Tuesday, February 23, 2016


Responsibility is a tough concept to understand. We try to teach it to kids from a young age by giving them responsibilities of their own: a pet to take care of, an allowance, chores, and so on. It's taught as something punitive, with focus on the downsides to responsibility rather than the upsides; a popular example being when a kid asks for a pet and their parent has to sit down and make it clear that a pet takes a lot of work. It feels like a scare tactic, trying to convince a child that the benefits aren't worth the trouble.

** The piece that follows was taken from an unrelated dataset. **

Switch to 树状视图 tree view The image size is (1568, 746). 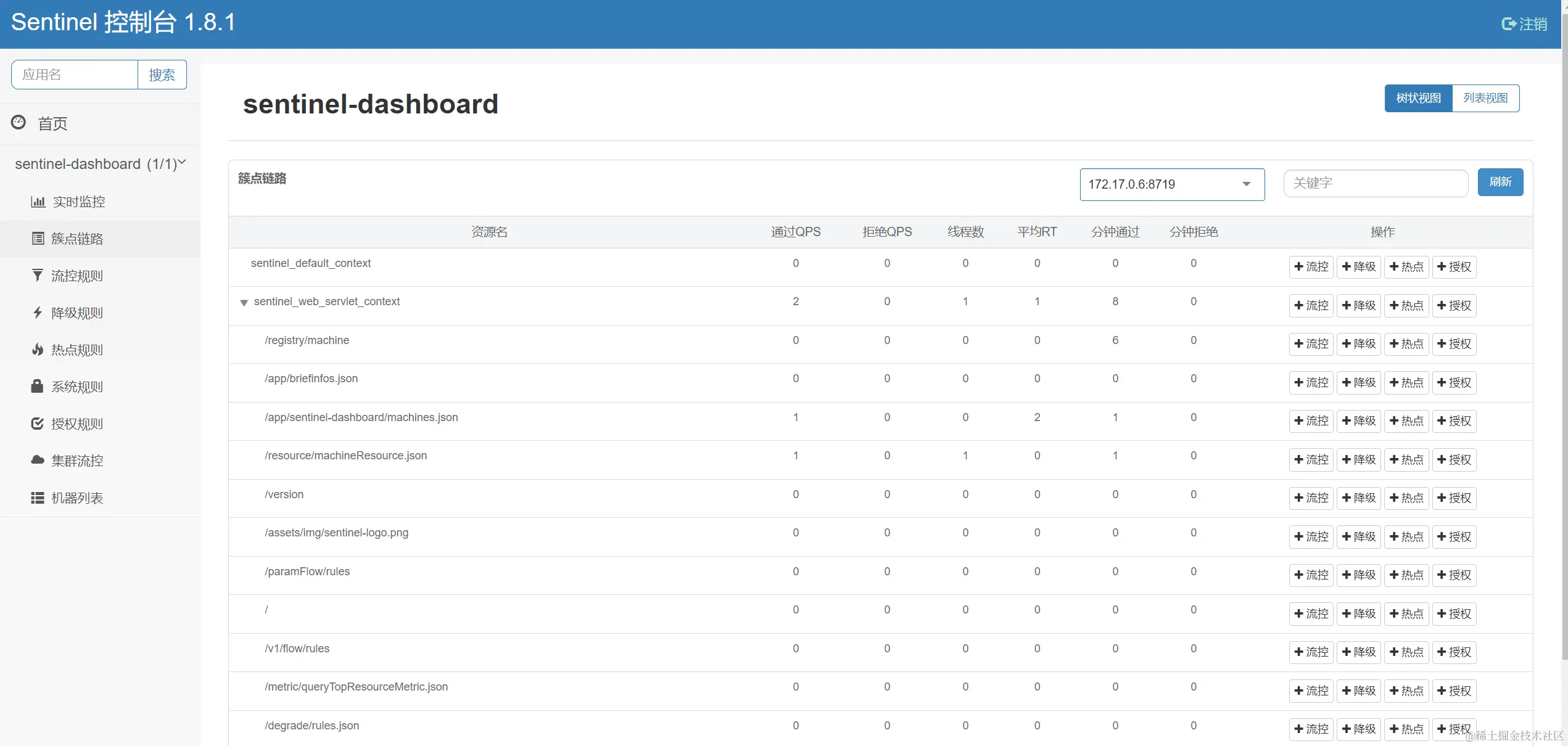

I don't think countless parents warning their children of the work involved in keeping a pet is the cause of people's general distaste for responsibilities, but the fact that parents warn children away from responsibility seems indicative of a general revulsion at the concept.

And that revulsion isn't unfounded. Responsibility means work. A pet, a job, a car, an MMO raiding guild, a D&D campaign: these are all responsibilities that require an investment of time, skill, and/or money to maintain, and if you don't maintain them bad things happen: your pet may die, your job may be lost, your car may break down, you could be kicked out of your guild, or your D&D buddies may find something else to do with their Friday nights.

However, we tend to take on responsibilities anyway, especially when the benefits seem to outweigh the costs: a pet provides comfort and companionship, a job provides income, and so on. Responsibilities have an up-side, which parents don't bother telling their children about when they discuss the possibility of getting a pet. Which makes sense: the kid already knows that up-sides of having a pet, which is why the conversation begins in the first place.

We don't really talk about the benefits of responsibilities, though. We assume people know the benefits, and we allow them to make their cost/benefit analysis and make their decision on that assumed knowledge. But I think there are more benefits to responsibilities than are obvious at first glance.

Responsibility is a muscle: it needs to be exercised to become stronger. This, to me, is the greatest benefit to taking on smaller responsibilities. By accepting the burden of responsibility you train yourself to handle more and more, and to gain a reputation as a reliable person. You learn to handle the stress of being relied upon, and over time you learn not to buckle under the weight.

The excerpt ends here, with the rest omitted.